Data lines:
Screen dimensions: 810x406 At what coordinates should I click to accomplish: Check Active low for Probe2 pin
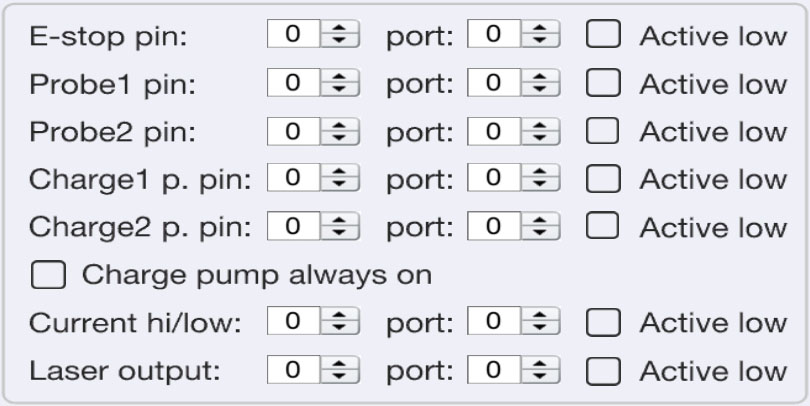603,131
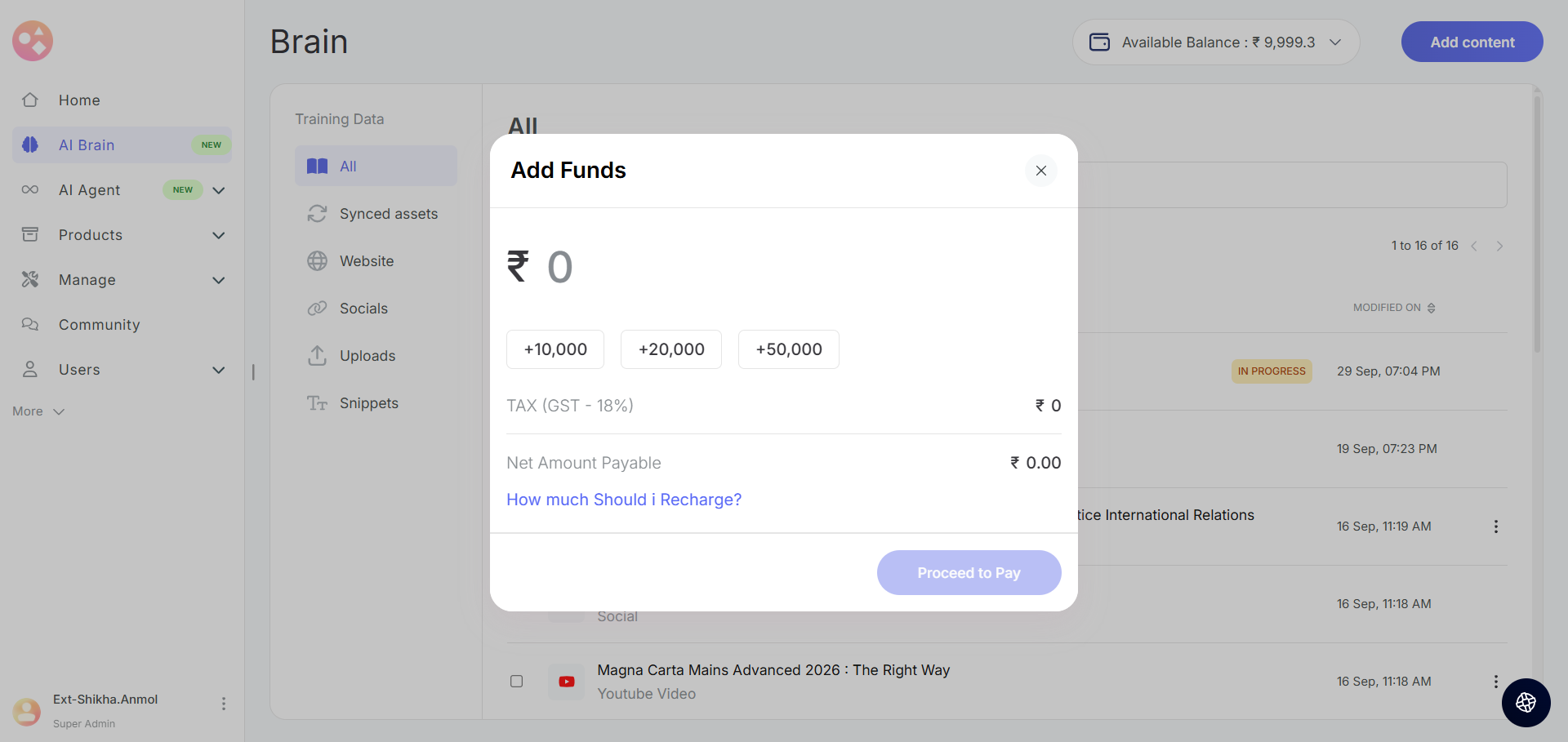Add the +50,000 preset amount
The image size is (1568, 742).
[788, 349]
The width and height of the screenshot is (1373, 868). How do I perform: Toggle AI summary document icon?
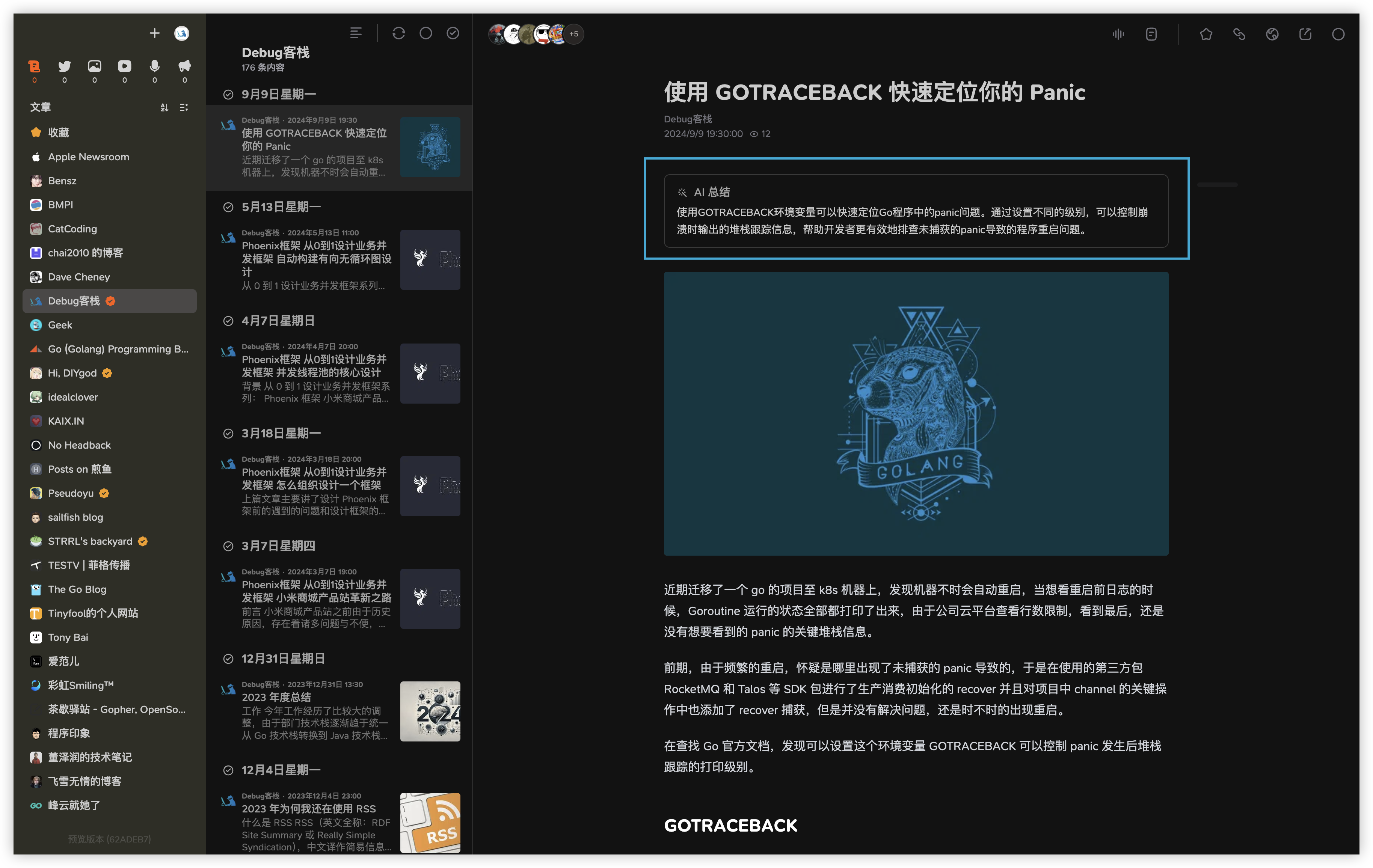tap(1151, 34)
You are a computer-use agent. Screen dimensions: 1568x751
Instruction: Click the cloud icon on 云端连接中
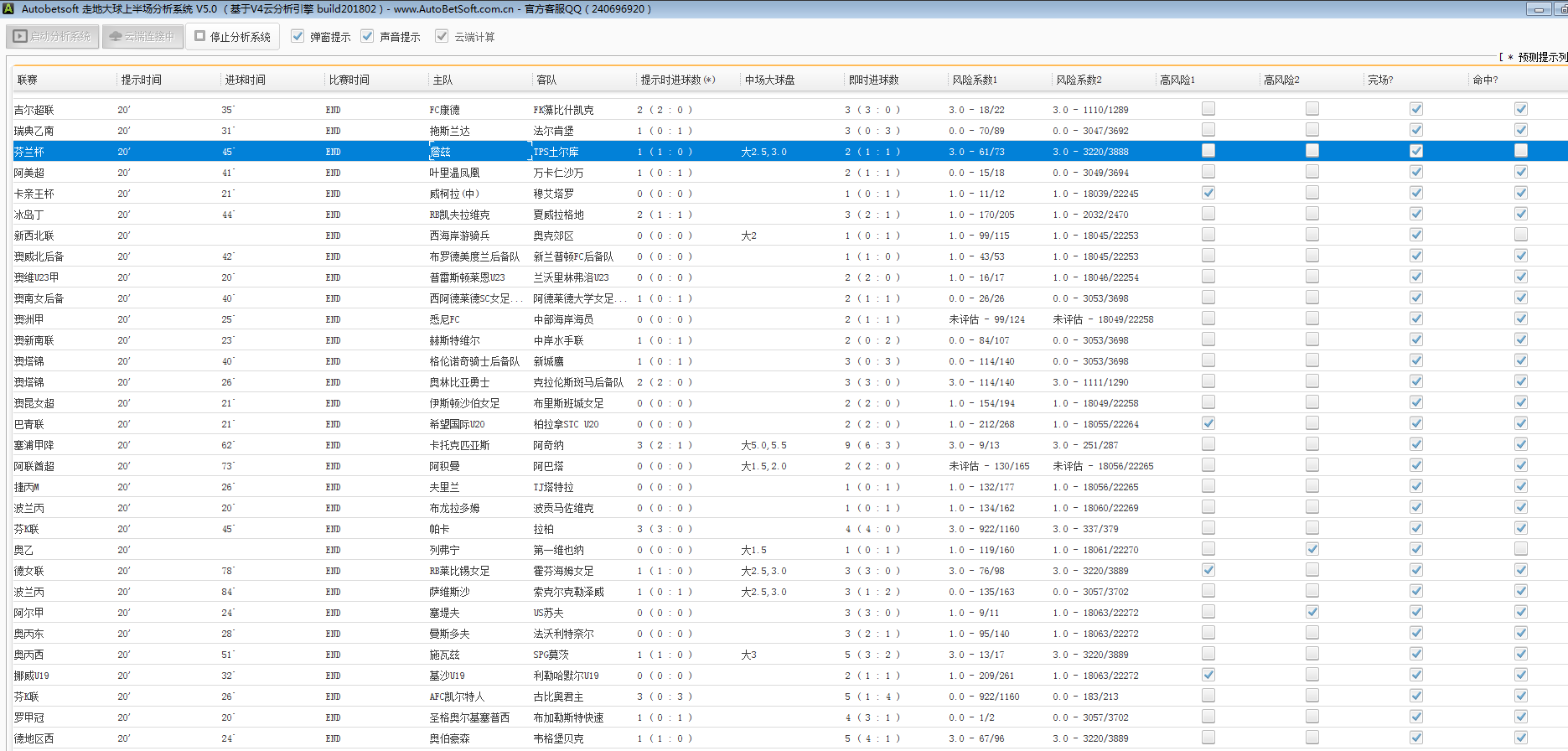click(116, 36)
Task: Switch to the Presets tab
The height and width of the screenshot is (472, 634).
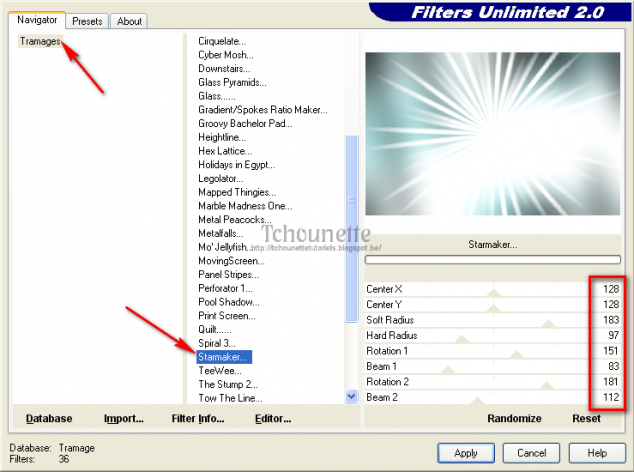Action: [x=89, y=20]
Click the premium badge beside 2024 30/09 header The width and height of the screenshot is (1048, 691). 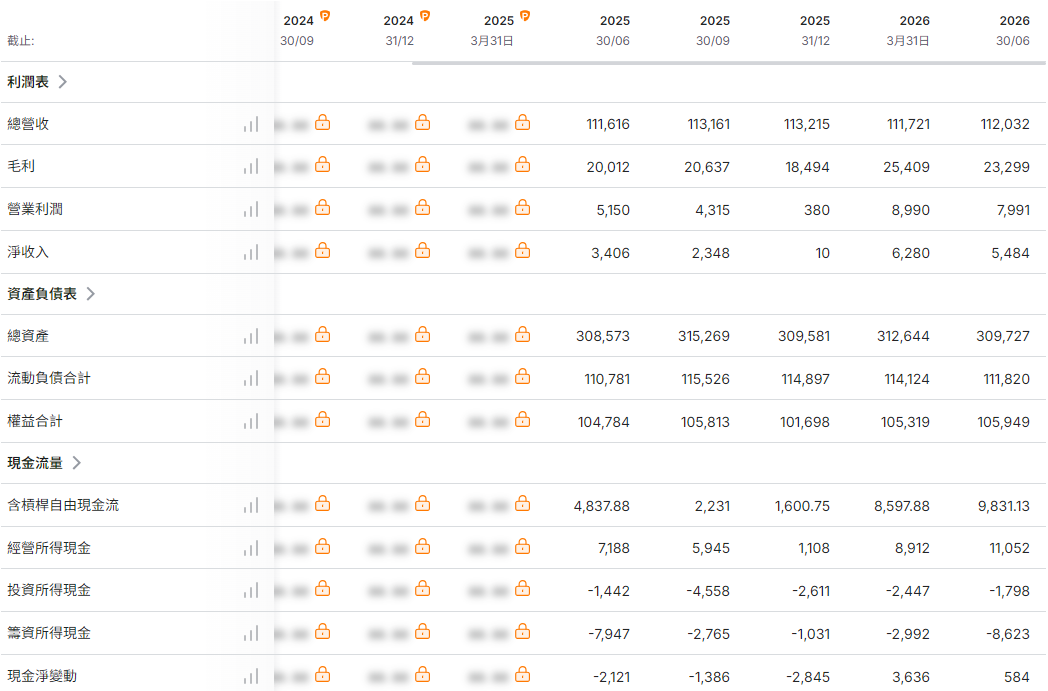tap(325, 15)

Given exercise: Reproduce the part of the entries that opens with the line containing "The width and height of the screenshot is (1373, 868)." and closes with the line containing "click(116, 36)", changing "icon" to "symbol" and keeping everything else the same. Leave the pictures out.

Output for this task:
The width and height of the screenshot is (1373, 868). How do I perform: Toggle AI summary document symbol?
tap(1151, 34)
You are a computer-use agent. Screen dimensions: 1568x751
Instruction: Click the cloud symbol on 云端连接中
click(116, 36)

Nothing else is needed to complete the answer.